Pour les motifs qui précèdent, j’en conclus donc qu’il n’y a pas lieu de porter des accusations criminelles dans cette affaire[4] et le dossier est clos.
Date : 25 juillet 2024
Approuvé électroniquement par
Joseph Martino
Directeur
Unité des enquêtes spéciales
Notes
- 1) À moins d’indication contraire, les renseignements fournis dans cette section reflètent les renseignements fournis à l’UES au moment de la notification et ne reflètent pas nécessairement les faits constatés par l’UES dans le cadre de son enquête. [Retour au texte]
- 2) L’heure provient de l’horloge interne de l’arme et n’est pas nécessairement synchronisée avec l’heure réelle. [Retour au texte]
- 3) Les documents suivants contiennent des renseignements personnels délicats qui ne sont pas divulgués, comme le prévoit le paragraphe 34 (2) de la Loi de 2019 sur l’Unité des enquêtes spéciales. Les principaux éléments des documents sont résumés ci-dessous. [Retour au texte]

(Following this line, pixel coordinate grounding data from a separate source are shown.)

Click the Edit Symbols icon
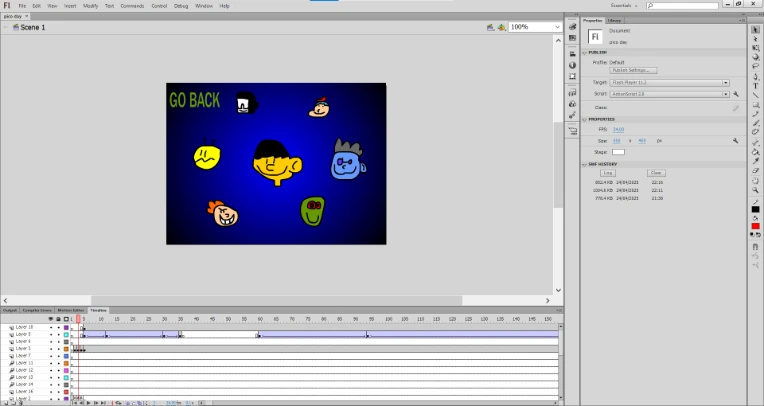This screenshot has width=764, height=406. pyautogui.click(x=500, y=27)
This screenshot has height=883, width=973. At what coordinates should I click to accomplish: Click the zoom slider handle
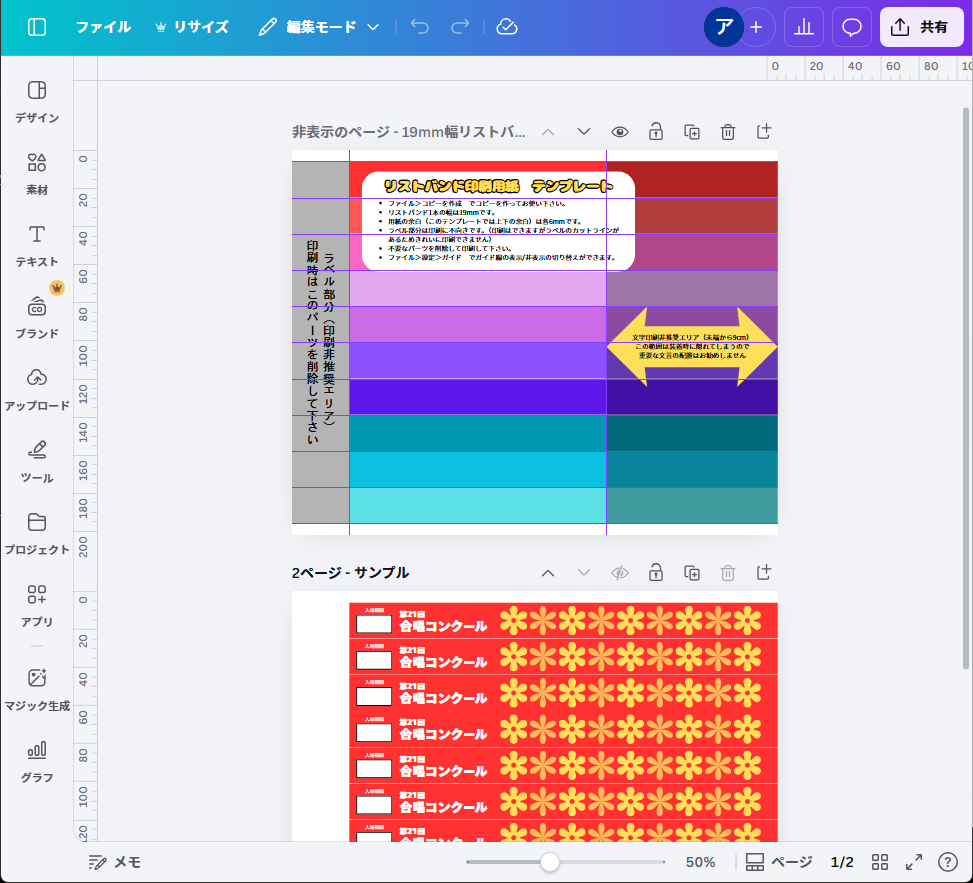click(x=549, y=862)
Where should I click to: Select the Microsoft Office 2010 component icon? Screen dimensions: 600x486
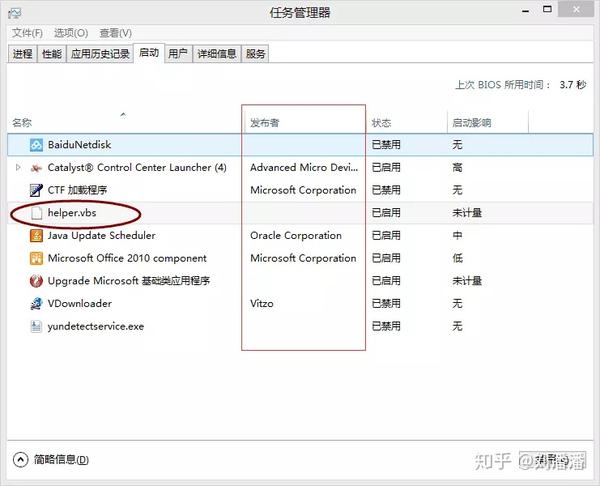(x=36, y=258)
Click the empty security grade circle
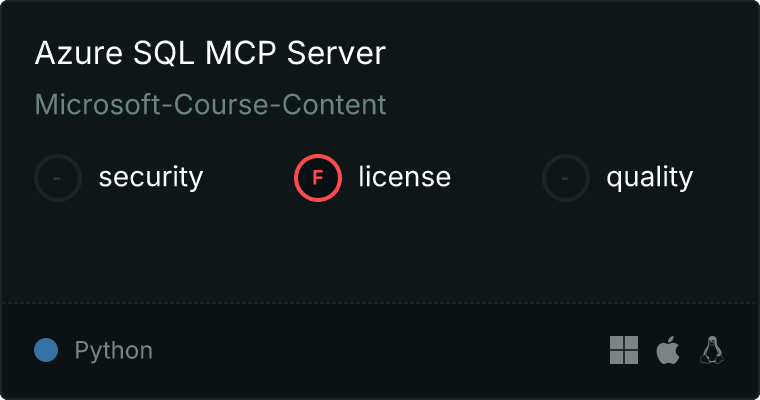The image size is (760, 400). (x=58, y=178)
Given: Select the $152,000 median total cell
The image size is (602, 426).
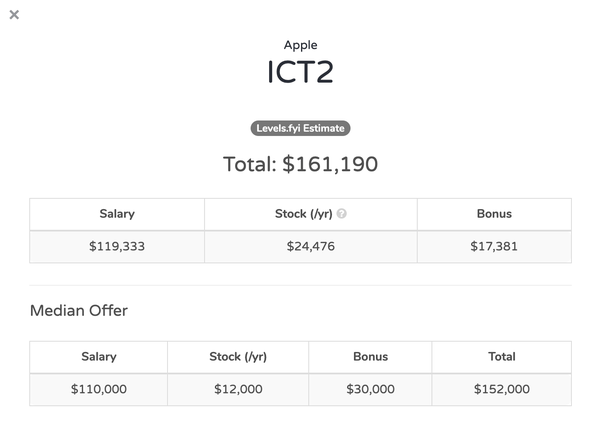Looking at the screenshot, I should tap(502, 389).
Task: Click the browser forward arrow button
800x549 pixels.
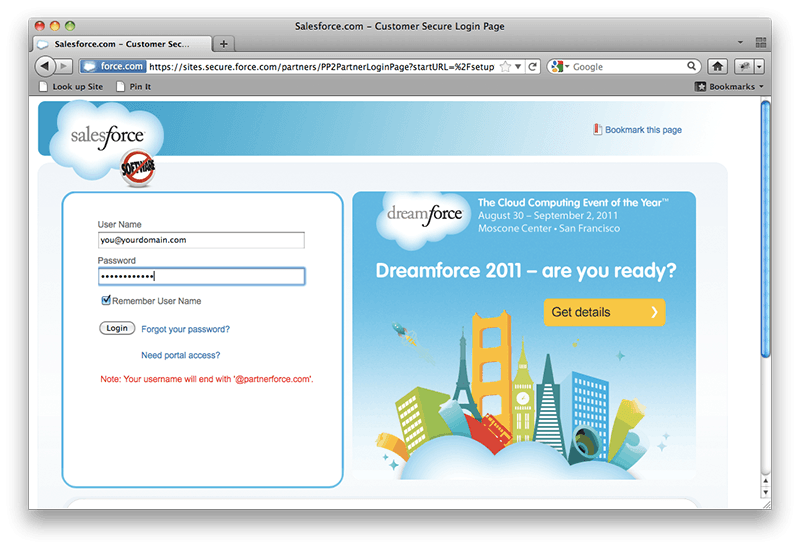Action: point(65,66)
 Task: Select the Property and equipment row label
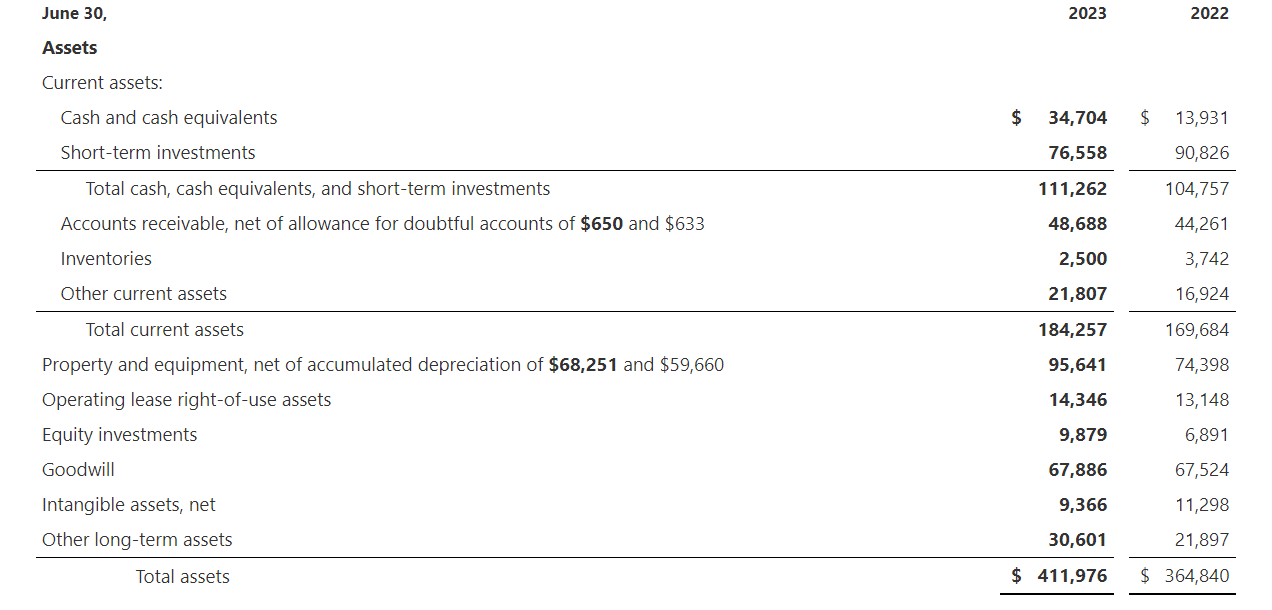383,365
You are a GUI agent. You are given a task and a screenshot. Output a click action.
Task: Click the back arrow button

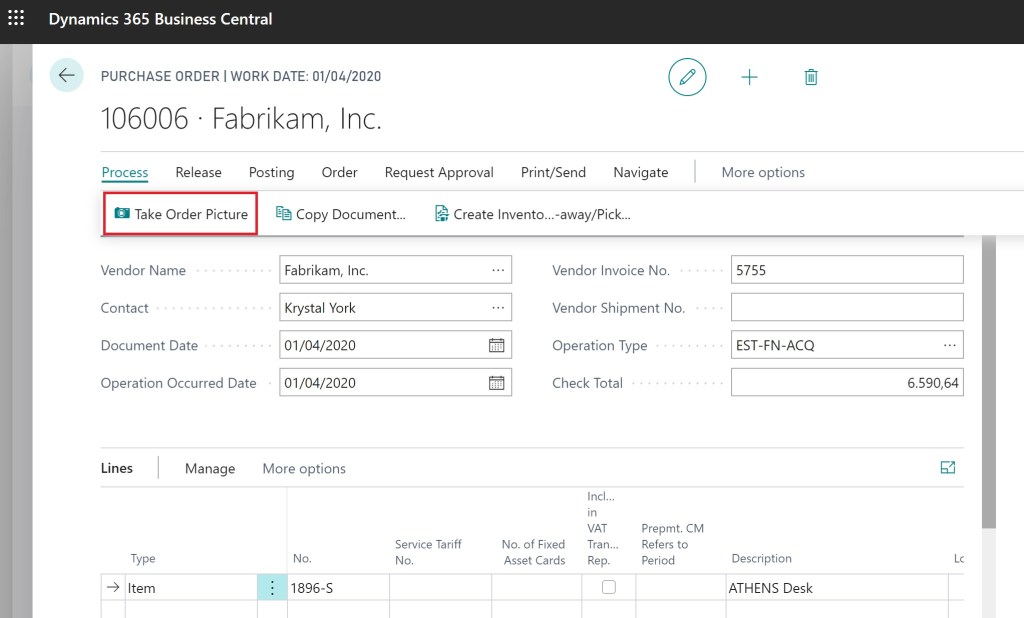click(x=67, y=76)
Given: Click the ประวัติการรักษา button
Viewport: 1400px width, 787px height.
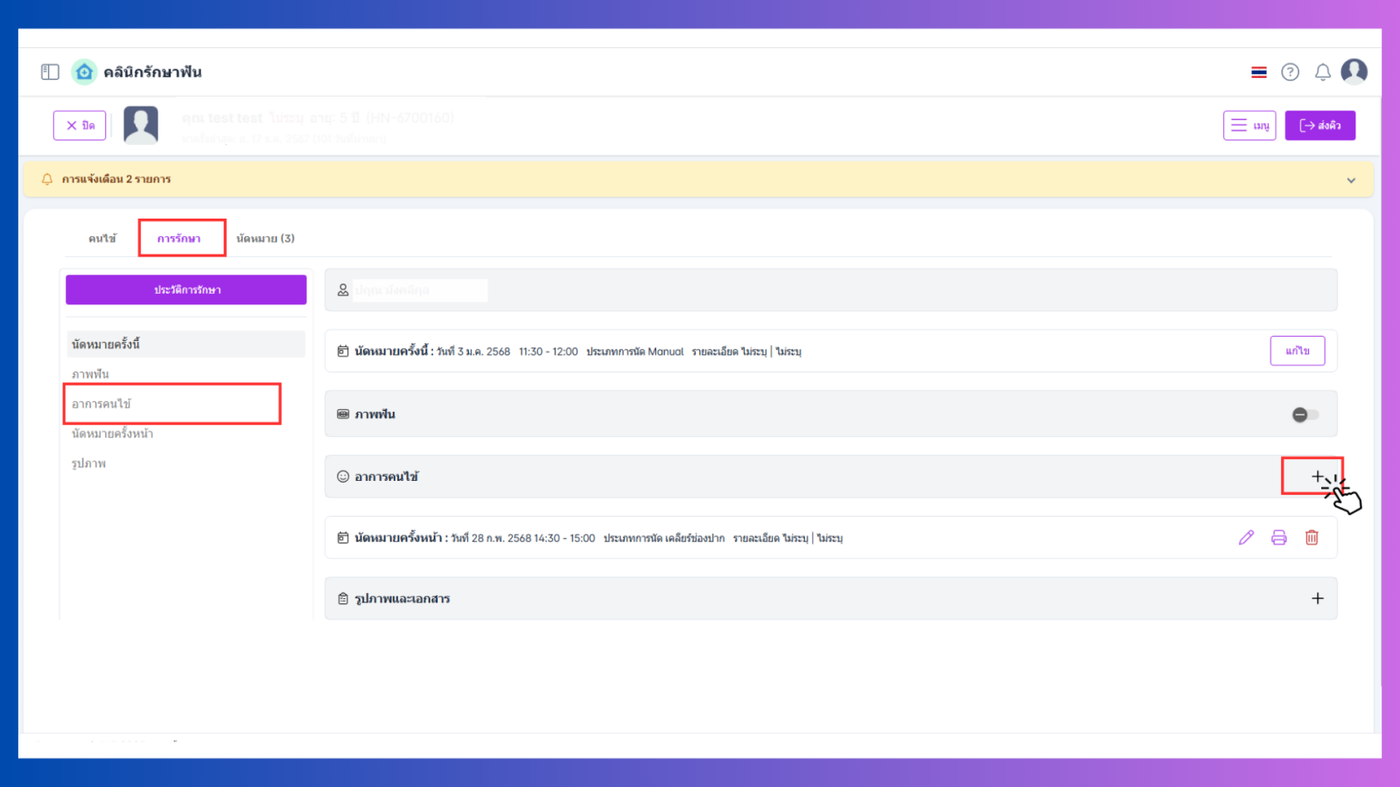Looking at the screenshot, I should [x=186, y=290].
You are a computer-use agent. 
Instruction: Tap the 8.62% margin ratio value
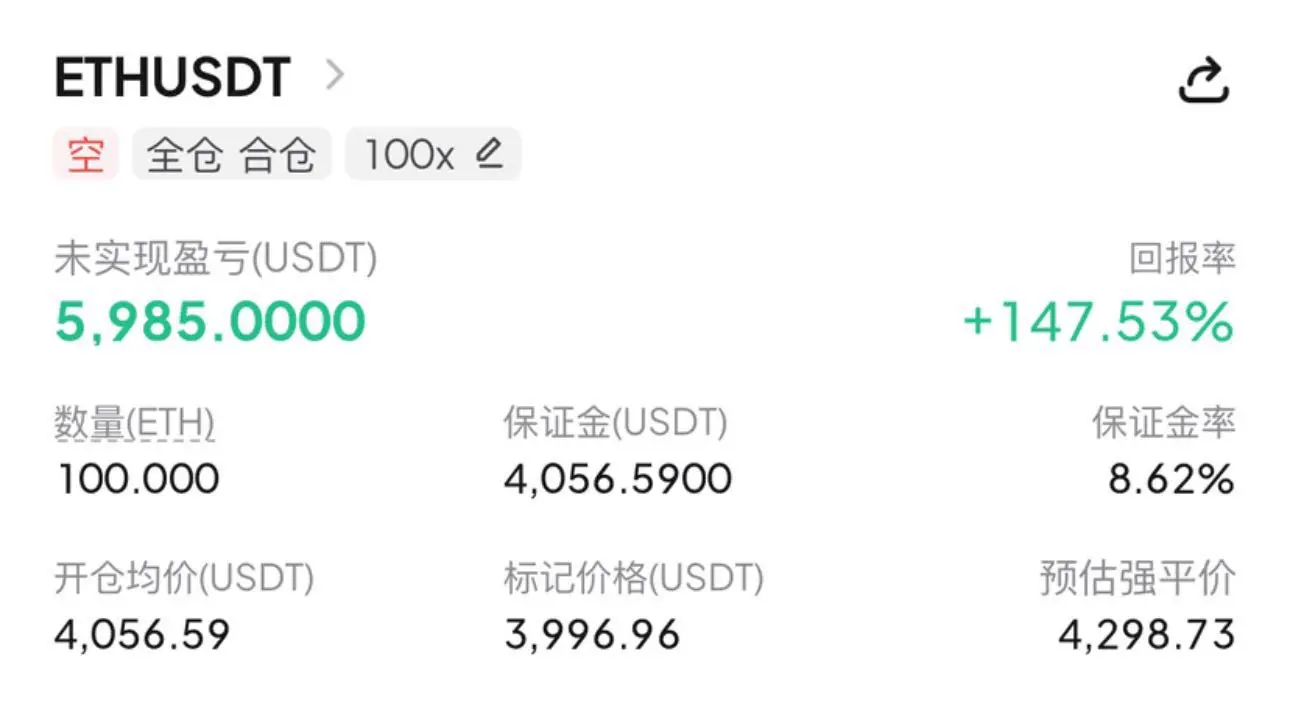[x=1171, y=480]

- 4) Bien que l’utilisation du PIE par l’AT no 3 n’était pas à l’étude dans l’enquête, son utilisation semblerait justifiée au sens de l’article 25(1) du Code criminel. Comme le prévoit ce paragraphe, les agents de police sont à l’abri de toute responsabilité criminelle pour l’usage de la force dans l’exercice de leurs fonctions, pourvu que cette force soit raisonnablement nécessaire à l’accomplissement de ce qu’il leur est enjoint ou permis de faire. Puisque les agents n’avaient pas encore éloigné le sac du plaignant, lequel leur avait fait croire que le sac contenait une arme à feu, le recours au PIE pour parer à l’éventualité que le plaignant puisse se servir d’une arme potentiellement mortelle m’apparaît comme une tactique prudente dans ces circonstances. [Retour au texte]
Note:
La version originale anglaise signée du rapport fait autorité. En cas de divergence entre cette version et les versions anglaise ou française en ligne, la version originale anglaise signée du rapport l’emporte.